After a thorough review of all the data obtained from this study, together with the conclusions drawn, it was realized that these had direct implications for Equinor’s approach to fluid qualification, and especially coreflooding. The most important conclusion that influenced this change in approach was that the long reservoir sections (approximately 1 km or more) within typical Brent heterogeneous formations appear to tolerate more formation damage without impairing the productivity index (PI). A direct consequence of this was the conclusion that more emphasis should be placed on fluid compatibility, mobility, screen plugging and stability along with particle-size distribution (PSD) design, while the importance of coreflooding to fluid qualification was downgraded for Brent and reservoirs of similar characteristics. This is not to say that coreflooding will not be performed, but rather it will be targeted toward situations where the influence of formation damage on well productivity is more significant; e.g., high-pressure and high-temperature fields where special drilling and completion fluids are required, low-permeability formations without mechanical stimulation, and shallow reservoirs with low reservoir temperature.
In this paper, we will perform an evaluation of the significance of formation damage on well productivity and use this to demonstrate Equinor’s revised approach to formation damage laboratory evaluation based on field experiences.
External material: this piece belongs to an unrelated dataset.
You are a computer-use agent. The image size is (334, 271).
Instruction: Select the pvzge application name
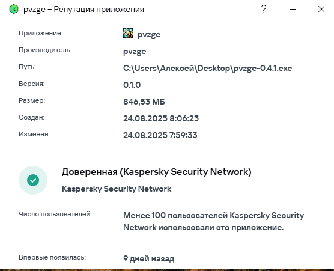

Well preparation includes many activities to ensure that the well is completed properly. Some of these items and activities include appropriate drilling practices, cleanliness, completion fluids, perforating, perforation cleaning, acidizing, and/or specifications for rig and service company personnel. The productivity of a cased- or openhole gravel-packed completion is determined in part by the condition of the reservoir behind the filter cake, the quality of the filter cake, and the stability of the wellbore. Given this, it can be said that the completion begins when the bit enters the pay. Thus, it follows that the goal of drilling is to maintain wellbore stability while minimizing formation damage. But, for whatever reason, instability affects both cased- and openhole completions because it can cause loss of the wellbore. Thick cement sheaths in washed-out sections result in poor to no perforation penetration and the lack of cement can make sand placement difficult. Hole collapse can prevent running screens to the bottom of the hole. Failure, in the form of fracturing or collapse, can stop an openhole gravel pack, should failure occur while the pack is in process.